Jika ada sesuatu yang serius yang perlu saya syukuri, mungkin itu adalah karena saya dapat mengunjungi kafe el-Fishawy. Dari sana aku mendapat kepercayaan bahwa di antara kafe, sejarah dan sastra saling terhubung. Dari sana pula aku mendapat pengertian baru tentang bagaimana cara menerjemahkan kesunyian ke dalam sesuatu yang bernama karunia.
Tapi apa yang istimewa dari el-Fishawy? Kita tahu, dari tata ruang dan modif konstruksinya tak ada yang menunjukkan bahwa el-Fishawy adalah kafe mewah. Terlebih letaknya yang tak strategis. Barangkali el-Fishawy telah menyimpan sekaligus menjadi saksi revolusi Mesir. Mungkin itu sebabnya el-Fishawy mendapat perhatian khusus dari sejarah Mesir.
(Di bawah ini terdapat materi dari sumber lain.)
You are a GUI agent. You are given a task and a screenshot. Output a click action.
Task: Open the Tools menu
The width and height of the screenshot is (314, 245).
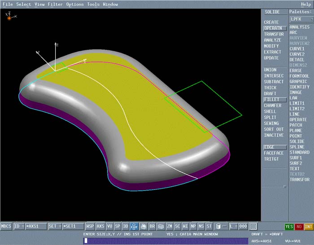(93, 4)
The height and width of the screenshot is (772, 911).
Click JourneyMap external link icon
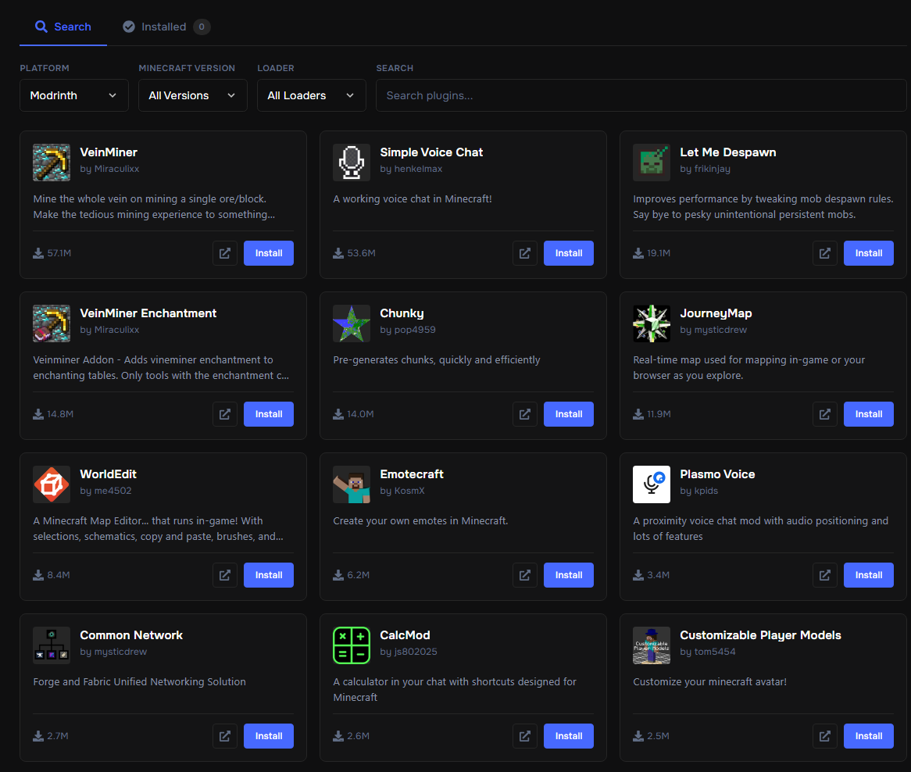click(824, 414)
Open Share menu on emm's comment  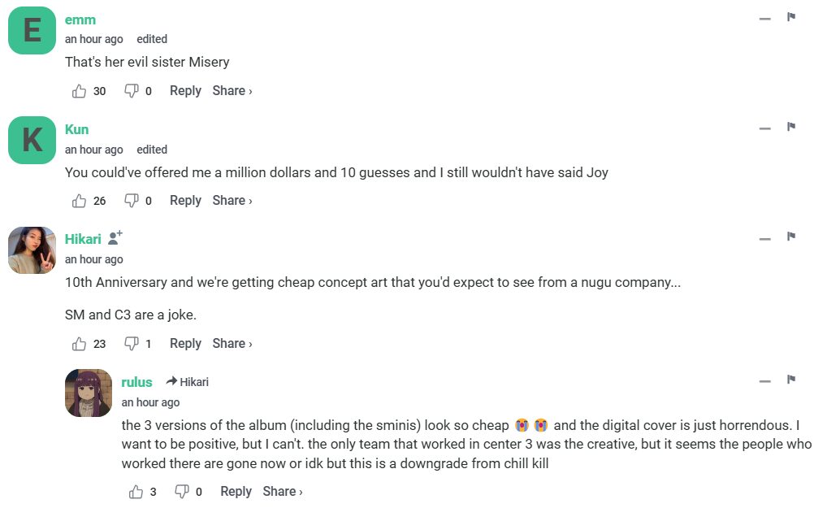pos(232,91)
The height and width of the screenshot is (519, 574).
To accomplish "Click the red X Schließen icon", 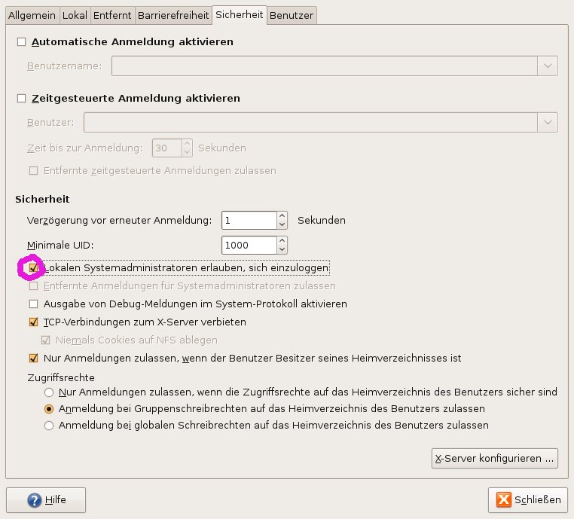I will [x=502, y=499].
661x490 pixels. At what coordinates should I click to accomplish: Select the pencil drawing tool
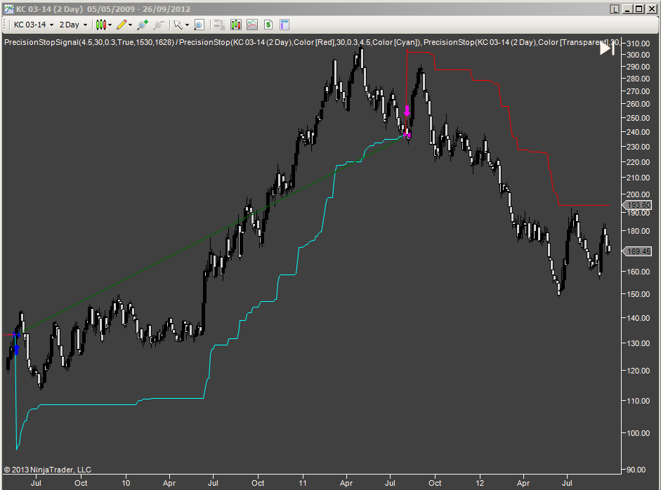point(122,25)
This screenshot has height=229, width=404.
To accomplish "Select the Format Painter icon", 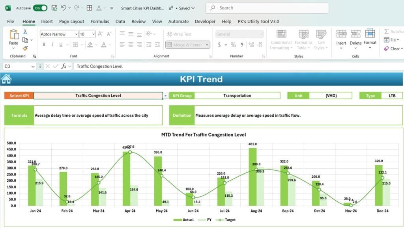I will [x=25, y=47].
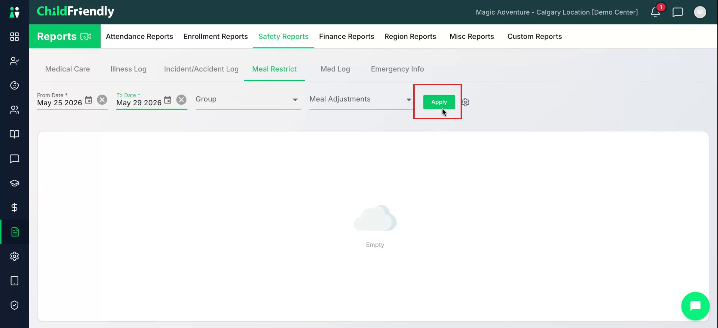The height and width of the screenshot is (328, 718).
Task: Click the report settings gear beside Apply
Action: (465, 102)
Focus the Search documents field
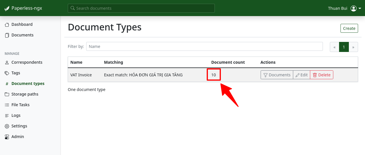 pos(141,8)
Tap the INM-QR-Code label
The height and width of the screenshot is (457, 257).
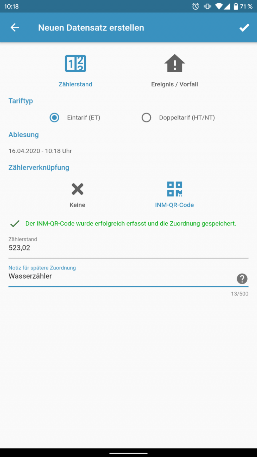click(175, 205)
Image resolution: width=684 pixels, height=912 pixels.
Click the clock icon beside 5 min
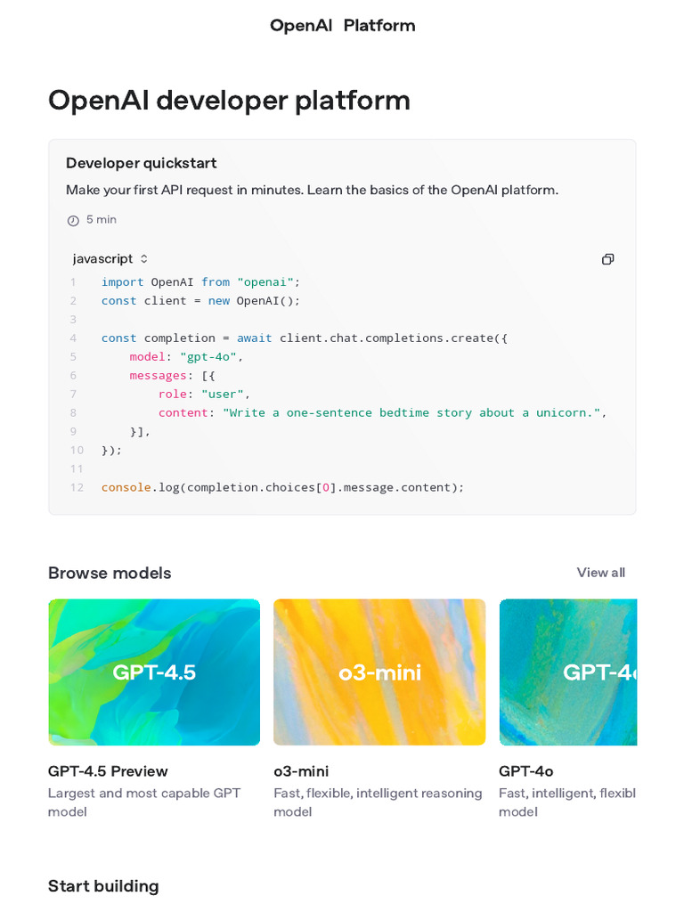(x=73, y=220)
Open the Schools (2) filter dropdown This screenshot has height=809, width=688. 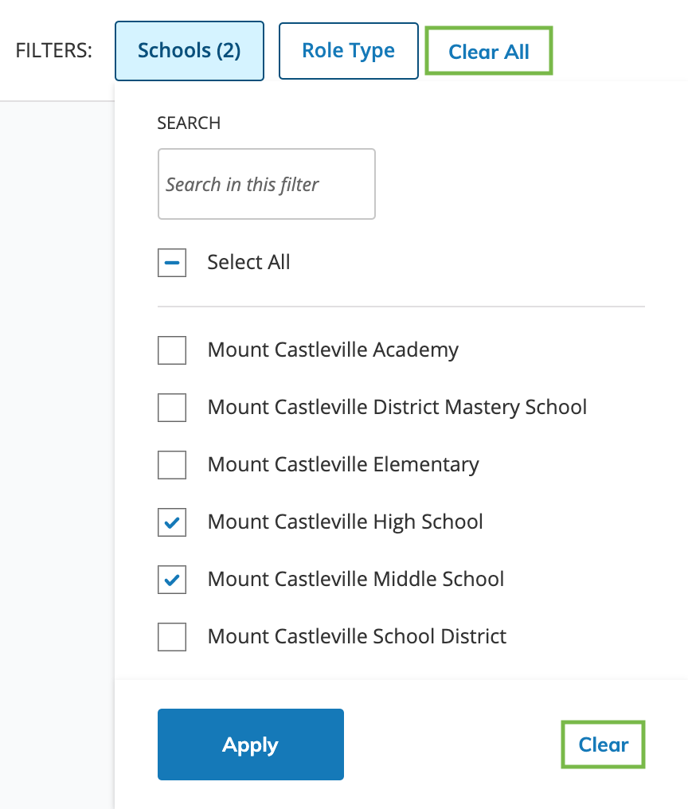[x=189, y=51]
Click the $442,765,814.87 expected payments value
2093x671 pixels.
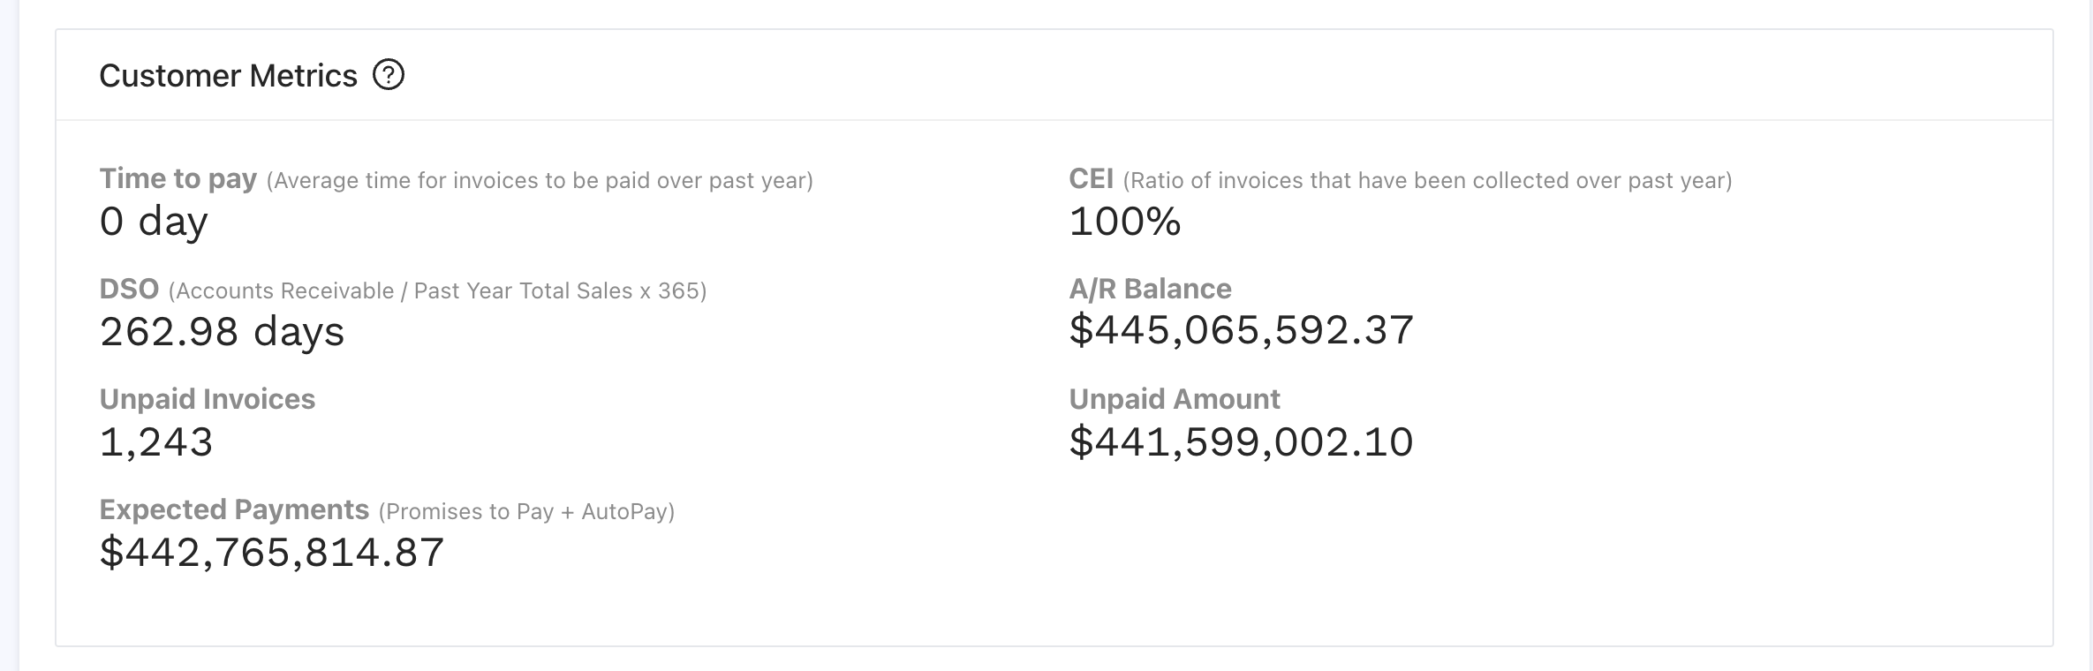272,553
Pada mulanya ia bernama Al-Bashvor, sebuah kedai yang dirintis oleh Muhammad Abdul Wahab, salah satu ketua marga di keluarga el-Fishawy. Pada tahun 1710 Al-Bashvor memulai aktivitasnya. Disebutkan dalam buku ' ''وصف مصر''-- Deskripsi Mesir, sekitar tahun tersebut, saat Perancis menjajah Mesir, Napoleon Bonaparte beserta tentara perangnya sempat mengunjungi kafe ini, sebab, tertulis dalam buku itu, Napoleon terpikat oleh tempatnya yang artistik. Saat itu persis di akhir era dinasti Mamluk.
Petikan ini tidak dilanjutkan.